(What you will do) Retype all of the data shown below, keeping every character the same.
- Opening Delimiter -
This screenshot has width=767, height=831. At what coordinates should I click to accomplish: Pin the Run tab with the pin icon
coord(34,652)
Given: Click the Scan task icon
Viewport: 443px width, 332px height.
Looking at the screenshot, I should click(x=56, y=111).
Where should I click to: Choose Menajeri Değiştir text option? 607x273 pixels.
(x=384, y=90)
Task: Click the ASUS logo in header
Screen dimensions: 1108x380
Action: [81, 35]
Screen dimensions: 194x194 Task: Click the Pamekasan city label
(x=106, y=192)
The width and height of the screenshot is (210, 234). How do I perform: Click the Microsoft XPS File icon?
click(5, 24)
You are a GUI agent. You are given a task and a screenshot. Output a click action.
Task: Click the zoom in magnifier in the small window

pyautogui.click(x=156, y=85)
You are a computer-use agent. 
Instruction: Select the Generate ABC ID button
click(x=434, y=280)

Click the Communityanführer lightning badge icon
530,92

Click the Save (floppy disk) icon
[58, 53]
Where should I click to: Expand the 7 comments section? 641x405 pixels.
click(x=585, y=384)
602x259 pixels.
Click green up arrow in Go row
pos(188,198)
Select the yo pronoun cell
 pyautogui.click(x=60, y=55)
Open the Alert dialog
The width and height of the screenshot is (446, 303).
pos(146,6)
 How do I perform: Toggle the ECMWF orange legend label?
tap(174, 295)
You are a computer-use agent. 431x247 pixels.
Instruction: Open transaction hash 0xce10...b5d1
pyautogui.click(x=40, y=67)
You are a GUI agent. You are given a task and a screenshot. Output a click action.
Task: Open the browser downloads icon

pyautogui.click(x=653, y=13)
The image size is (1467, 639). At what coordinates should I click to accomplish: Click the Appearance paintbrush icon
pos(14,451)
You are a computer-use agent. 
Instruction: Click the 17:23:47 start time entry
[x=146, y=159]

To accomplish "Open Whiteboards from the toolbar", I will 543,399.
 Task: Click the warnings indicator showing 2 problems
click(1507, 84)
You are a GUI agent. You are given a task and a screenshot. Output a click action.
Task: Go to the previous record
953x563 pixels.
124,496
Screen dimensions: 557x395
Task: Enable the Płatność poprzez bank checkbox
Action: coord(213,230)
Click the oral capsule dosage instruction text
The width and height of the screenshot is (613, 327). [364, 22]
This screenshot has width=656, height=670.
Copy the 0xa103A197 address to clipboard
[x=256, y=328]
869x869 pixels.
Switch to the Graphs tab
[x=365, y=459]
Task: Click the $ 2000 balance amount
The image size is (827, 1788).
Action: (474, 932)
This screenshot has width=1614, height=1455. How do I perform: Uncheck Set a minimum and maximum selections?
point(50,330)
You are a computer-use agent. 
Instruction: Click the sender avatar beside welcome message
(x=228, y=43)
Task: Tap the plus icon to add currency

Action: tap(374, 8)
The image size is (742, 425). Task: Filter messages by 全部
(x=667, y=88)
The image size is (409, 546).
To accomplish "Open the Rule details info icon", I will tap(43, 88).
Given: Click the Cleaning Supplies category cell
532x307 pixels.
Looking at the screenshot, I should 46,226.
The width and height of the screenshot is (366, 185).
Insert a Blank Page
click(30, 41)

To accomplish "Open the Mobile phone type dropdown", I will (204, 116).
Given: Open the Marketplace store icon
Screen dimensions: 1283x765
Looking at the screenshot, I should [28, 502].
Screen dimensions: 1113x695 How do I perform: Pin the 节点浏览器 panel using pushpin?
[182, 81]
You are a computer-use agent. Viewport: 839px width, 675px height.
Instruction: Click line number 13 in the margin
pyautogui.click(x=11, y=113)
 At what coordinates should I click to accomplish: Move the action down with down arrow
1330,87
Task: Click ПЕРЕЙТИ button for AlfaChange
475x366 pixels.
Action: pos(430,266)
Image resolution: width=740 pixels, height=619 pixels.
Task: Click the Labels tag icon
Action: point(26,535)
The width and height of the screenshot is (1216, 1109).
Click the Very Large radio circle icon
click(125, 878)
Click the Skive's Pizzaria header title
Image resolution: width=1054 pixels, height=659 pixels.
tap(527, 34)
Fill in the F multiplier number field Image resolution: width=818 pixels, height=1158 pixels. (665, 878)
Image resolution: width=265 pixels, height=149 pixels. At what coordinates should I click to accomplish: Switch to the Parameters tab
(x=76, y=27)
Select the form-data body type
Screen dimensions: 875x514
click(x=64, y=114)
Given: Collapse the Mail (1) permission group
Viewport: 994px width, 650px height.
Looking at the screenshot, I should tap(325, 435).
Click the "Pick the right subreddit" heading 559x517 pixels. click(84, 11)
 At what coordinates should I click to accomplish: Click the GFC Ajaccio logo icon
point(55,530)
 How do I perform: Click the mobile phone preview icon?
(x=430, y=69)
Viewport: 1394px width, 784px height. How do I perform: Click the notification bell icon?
- Closing Delimiter -
(Answer space)
This screenshot has width=767, height=831. At what coordinates should I click to accomplish: Pin the Run tab with the pin icon
coord(34,652)
Given: Click the Scan task icon
Viewport: 443px width, 332px height.
Looking at the screenshot, I should click(x=56, y=111).
Where should I click to: Choose Menajeri Değiştir text option? 607x273 pixels.
(x=384, y=90)
Task: Click the ASUS logo in header
Screen dimensions: 1108x380
Action: [81, 35]
Screen dimensions: 194x194 Task: Click the Pamekasan city label
(x=106, y=192)
The width and height of the screenshot is (210, 234). How do I perform: Click the Microsoft XPS File icon?
click(5, 24)
You are a GUI agent. You are given a task and a screenshot. Output a click action.
Task: Click the zoom in magnifier in the small window

pyautogui.click(x=156, y=85)
You are a computer-use agent. 
Instruction: Select the Generate ABC ID button
click(x=434, y=280)

Click the Communityanführer lightning badge icon
530,92

Click the Save (floppy disk) icon
[58, 53]
Where should I click to: Expand the 7 comments section? 641x405 pixels.
click(x=585, y=384)
602x259 pixels.
Click green up arrow in Go row
pos(188,198)
Select the yo pronoun cell
 pyautogui.click(x=60, y=55)
Open the Alert dialog
The width and height of the screenshot is (446, 303).
pos(146,6)
 How do I perform: Toggle the ECMWF orange legend label?
tap(174, 295)
You are a computer-use agent. 431x247 pixels.
Instruction: Open transaction hash 0xce10...b5d1
pyautogui.click(x=40, y=67)
You are a GUI agent. You are given a task and a screenshot. Output a click action.
Task: Open the browser downloads icon

pyautogui.click(x=653, y=13)
The image size is (1467, 639). At what coordinates should I click to accomplish: Click the Appearance paintbrush icon
pos(14,451)
You are a computer-use agent. 
Instruction: Click the 17:23:47 start time entry
[x=146, y=159]

To accomplish "Open Whiteboards from the toolbar", I will 543,399.
 Task: Click the warnings indicator showing 2 problems
click(1507, 84)
You are a GUI agent. You are given a task and a screenshot. Output a click action.
Task: Go to the previous record
953x563 pixels.
124,496
Screen dimensions: 557x395
Task: Enable the Płatność poprzez bank checkbox
Action: coord(213,230)
Click the oral capsule dosage instruction text
The width and height of the screenshot is (613, 327). [364, 22]
This screenshot has width=656, height=670.
Copy the 0xa103A197 address to clipboard
[x=256, y=328]
869x869 pixels.
Switch to the Graphs tab
[x=365, y=459]
Task: Click the $ 2000 balance amount
The image size is (827, 1788).
Action: (474, 932)
This screenshot has width=1614, height=1455. How do I perform: Uncheck Set a minimum and maximum selections?
point(50,330)
You are a computer-use agent. 
Instruction: Click the sender avatar beside welcome message
(x=228, y=43)
Task: Tap the plus icon to add currency

Action: tap(374, 8)
The image size is (742, 425). Task: Filter messages by 全部
(x=667, y=88)
The image size is (409, 546).
To accomplish "Open the Rule details info icon", I will tap(43, 88).
Given: Click the Cleaning Supplies category cell
532x307 pixels.
Looking at the screenshot, I should 46,226.
The width and height of the screenshot is (366, 185).
Insert a Blank Page
click(30, 41)

To accomplish "Open the Mobile phone type dropdown", I will (204, 116).
Given: Open the Marketplace store icon
Screen dimensions: 1283x765
Looking at the screenshot, I should [28, 502].
Screen dimensions: 1113x695 How do I perform: Pin the 节点浏览器 panel using pushpin?
[182, 81]
You are a computer-use agent. Viewport: 839px width, 675px height.
Instruction: Click line number 13 in the margin
pyautogui.click(x=11, y=113)
 At what coordinates should I click to accomplish: Move the action down with down arrow
1330,87
Task: Click ПЕРЕЙТИ button for AlfaChange
475x366 pixels.
Action: pos(430,266)
Image resolution: width=740 pixels, height=619 pixels.
Task: Click the Labels tag icon
Action: point(26,535)
The width and height of the screenshot is (1216, 1109).
Click the Very Large radio circle icon
click(125, 878)
Click the Skive's Pizzaria header title
Image resolution: width=1054 pixels, height=659 pixels.
tap(527, 34)
Fill in the F multiplier number field Image resolution: width=818 pixels, height=1158 pixels. (665, 878)
Image resolution: width=265 pixels, height=149 pixels. At what coordinates should I click to accomplish: Switch to the Parameters tab
(x=76, y=27)
Select the form-data body type
Screen dimensions: 875x514
click(x=64, y=114)
Given: Collapse the Mail (1) permission group
Viewport: 994px width, 650px height.
Looking at the screenshot, I should tap(325, 435).
Click the "Pick the right subreddit" heading 559x517 pixels. click(84, 11)
 At what coordinates should I click to accomplish: Click the GFC Ajaccio logo icon
point(55,530)
 How do I perform: Click the mobile phone preview icon?
(x=430, y=69)
Viewport: 1394px width, 784px height. How do I perform: Click the notification bell icon?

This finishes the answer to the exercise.